Celles-ci sont fréquemment retenues à l'amont de petits barrages en
terre.
Les sols, acides et souvent cuirassés, sont de
qualité médiocre. Ceux des vallées, les plus riches, ont été délaissés
par les populations à cause de l'onchocercose.
La formation végétale la plus fréquente est la
savane, avec un tapis de graminées sous un étage arboré. Mais, si dans
le Sud elle est à la limite de la forêt claire, dans le Nord elle fait
place à une steppe, essentiellement formée de graminées auxquelles
s'ajoutent quelques buissons et quelques épineux.
2. La population
Les Mossis, majoritaires, représentent près de 50 % de
la population. Le reste se partage entre de nombreuses ethnies (Peuls
au nord, Bobos à l'ouest, Bissas et Gourmantchés à l'est…). Le Burkina
connaît, depuis quelques décennies, une véritable explosion
démographique. De 4,5 millions d'habitants en 1960, la population est
passée à 12,3 millions en 2001 : 47,3 % d'entre eux sont âgés de moins
de 15 ans. Ces chiffres donnent la mesure du problème démographique
burkinabé – 6,8 enfants par femme –, qui doit être rapproché du faible
potentiel d'un pays sahélien peu favorisé en ressources naturelles et,
de plus, sans débouché sur la mer. Le principal mode de régulation a
toujours été l'émigration, non pas tant vers le monde développé que vers
les pays côtiers voisins, notamment le Ghana, puis la Côte d'Ivoire, au
gré des opportunités du marché du travail.
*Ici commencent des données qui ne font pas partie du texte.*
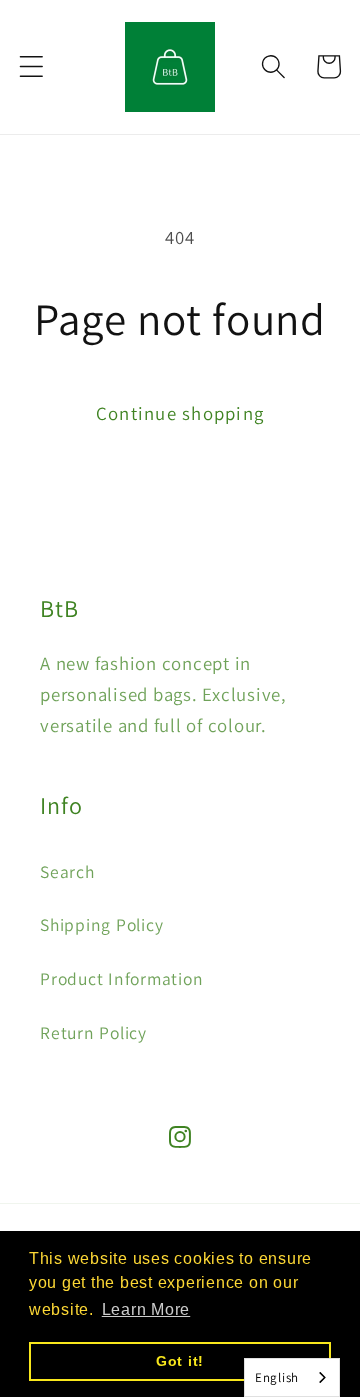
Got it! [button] (180, 1361)
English (277, 1377)
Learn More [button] (146, 1309)
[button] (31, 66)
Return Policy (93, 1032)
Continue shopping (180, 413)
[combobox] (292, 1377)
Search (67, 871)
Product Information (121, 978)
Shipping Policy (101, 924)
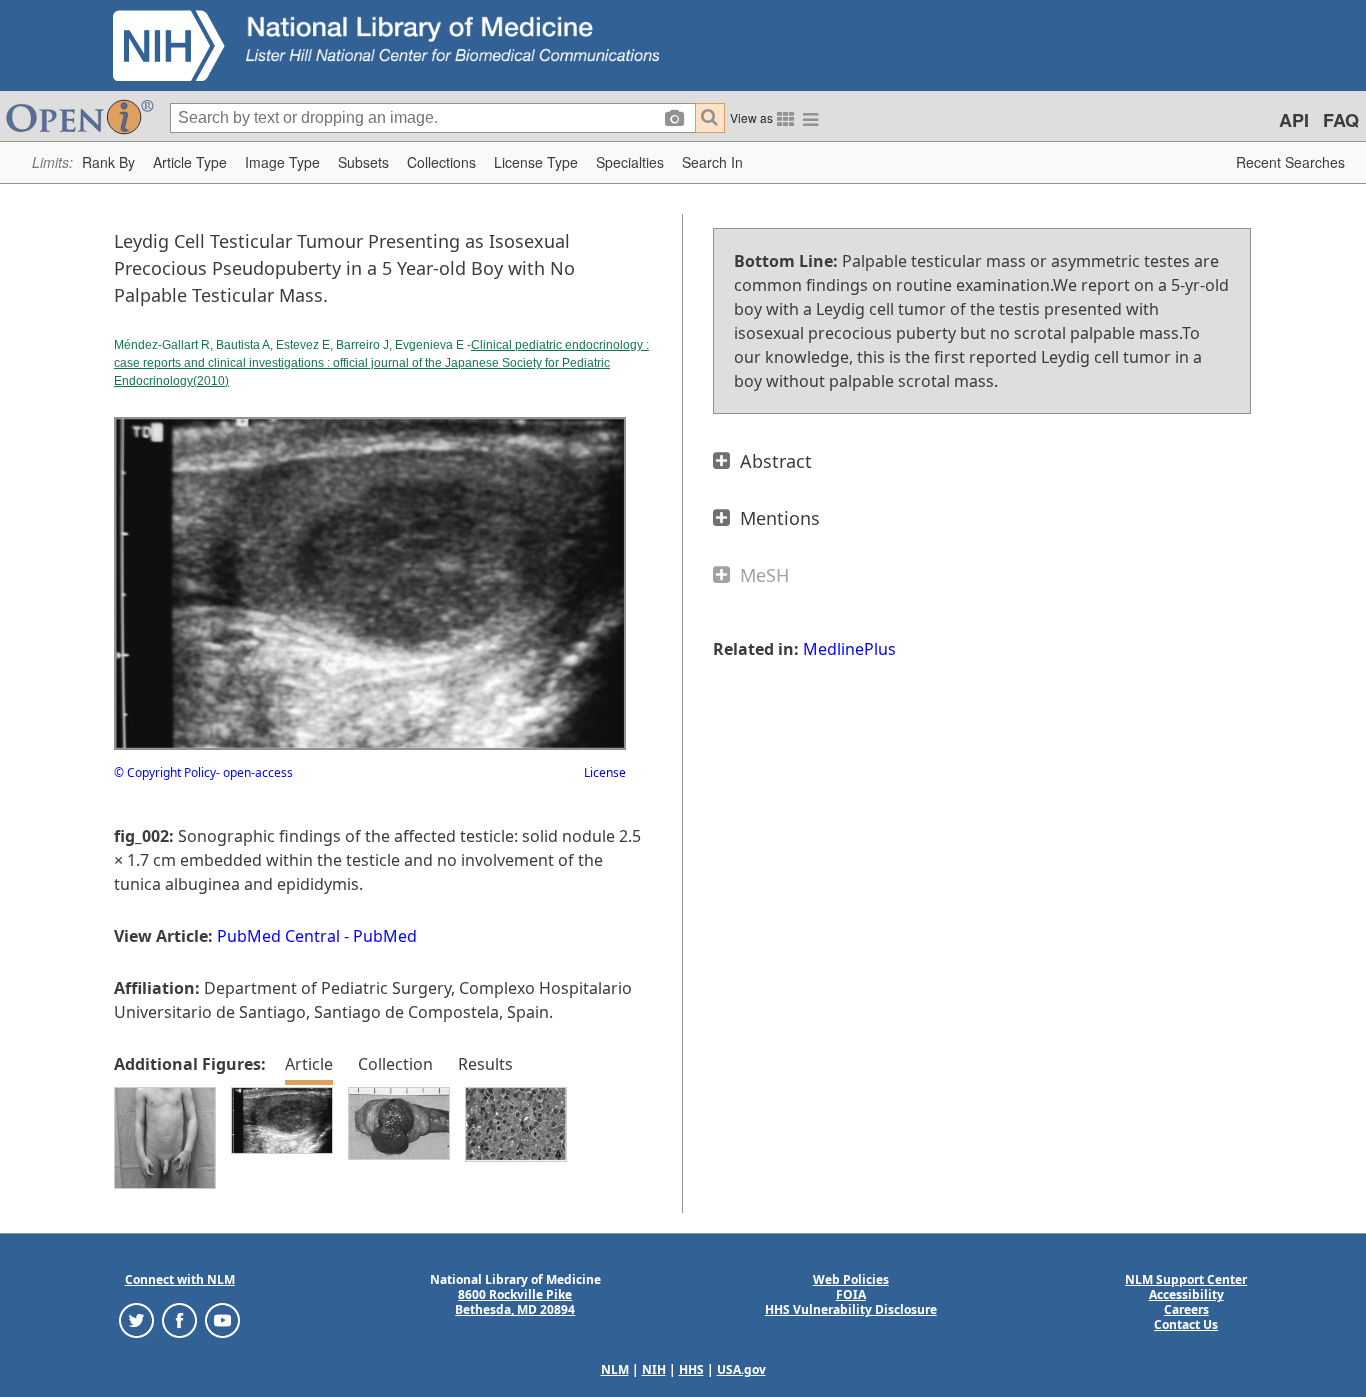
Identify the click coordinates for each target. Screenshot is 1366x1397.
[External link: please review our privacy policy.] (136, 1319)
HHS (691, 1369)
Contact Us (1186, 1324)
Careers (1186, 1309)
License (605, 772)
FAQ (1341, 120)
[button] (108, 162)
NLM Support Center (1186, 1279)
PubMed (385, 936)
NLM (615, 1369)
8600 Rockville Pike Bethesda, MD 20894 (515, 1302)
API (1294, 120)
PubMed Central (278, 936)
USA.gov (741, 1369)
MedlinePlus (849, 649)
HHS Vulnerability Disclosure (851, 1309)
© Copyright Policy (165, 772)
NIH (654, 1369)
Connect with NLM (180, 1279)
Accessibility (1186, 1294)
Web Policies (851, 1279)
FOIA (851, 1294)
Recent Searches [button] (1290, 162)
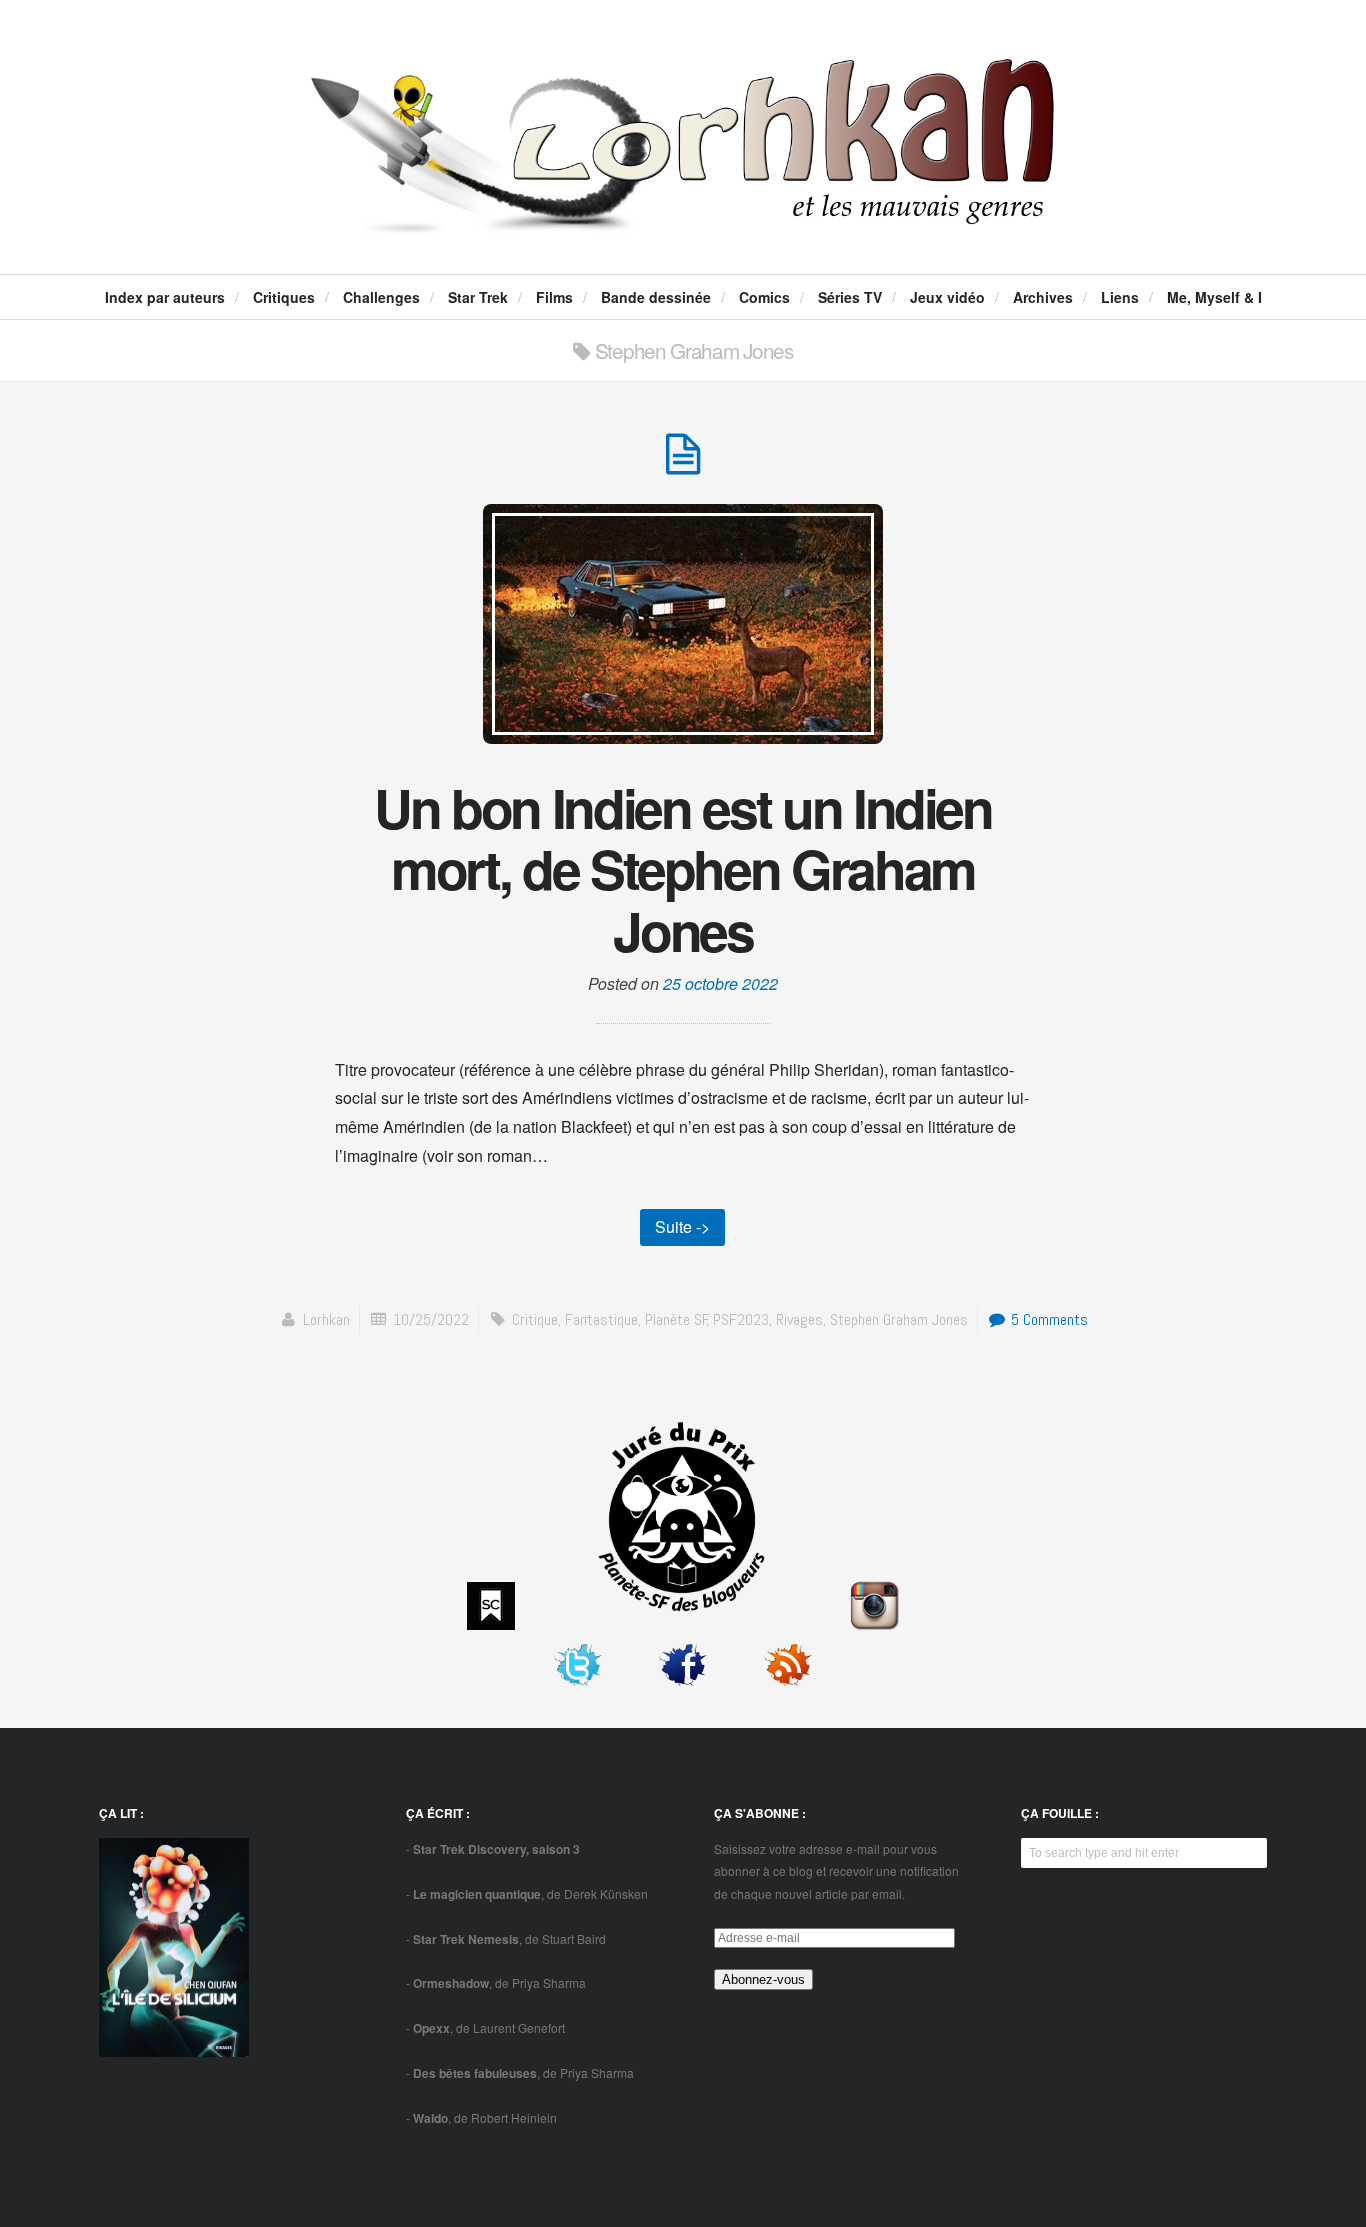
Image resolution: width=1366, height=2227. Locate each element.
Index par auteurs (165, 297)
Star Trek (478, 297)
On estimait que les
Burkinabé représentaient plus de 10 % de la population ivoirienne vers
1990.

Les habitants sont inégalement répartis sur le territoire : la densité moyenne est de 45 habitants par km2, mais elle ne dépasse guère 10 à 15 habitants par km2 au nord et à l'est, alors qu'elle peut atteindre jusqu'à 100 habitants par km2
(voire davantage sur le plateau mossi) dans le centre-sud du pays, où
se trouve la capitale, Ouagadougou. Cette ville, tout comme
Bobo-Dioulasso, dans le sud-ouest, connaît une forte croissance. Malgré
cela, le taux de population urbaine (17 % de citadins, contre 5 % vers
1960) demeure moins élevé que dans beaucoup de pays africains, ce qui
explique, pour une part, la faiblesse de la scolarisation – en
particulier des filles – et la lenteur de l'acceptation de l'idée de
contrôle des naissances. Le Burkina pourrait ainsi avoir 15 millions
d'habitants aux alentours de 2010.
Les religions traditionnelles sont toujours
présentes, mais elles reculent devant la forte poussée de l'islam, que
pratique au moins la moitié de la population. Le christianisme, lui
aussi en progression, reste minoritaire (moins de 15 %).
3. L'économie
Le Burkina est généralement considéré comme un pays rural, et à cette image s'associe facilement celle d'archaïsme, justifiant les interventions d'une multitude d'ONG (organisations non gouvernementales) étrangères, soucieuses de promouvoir le développement. La réalité est moins simple. D'ores et déjà, l'agriculture et l'élevage représentent moins de la moitié de la richesse nationale produite chaque année (PIB). Si les industries extractives (or, zinc, manganèse, bauxite) demeurent peu importantes, les activités de transformation progressent. Certes, le nombre des usines reste faible et se limite à quelques unités de production de biens de consommation (boissons, minoteries, textile, montage de cycles, chaussures). Par contre, ce que l'on a coutume d'appeler le « secteur informel » (qui échappe largement au contrôle de la puissance publique) est très répandu, surtout en ville, où il offre la majorité des emplois disponibles et permet de vendre des biens et des services indispensables à des prix abordables pour une population à faible revenu : construction, matériaux divers, mobilier, tissus et vêtements, coiffure, restauration rapide, réparations en tout genre… Commerces et transports « informels » sont ainsi omniprésents.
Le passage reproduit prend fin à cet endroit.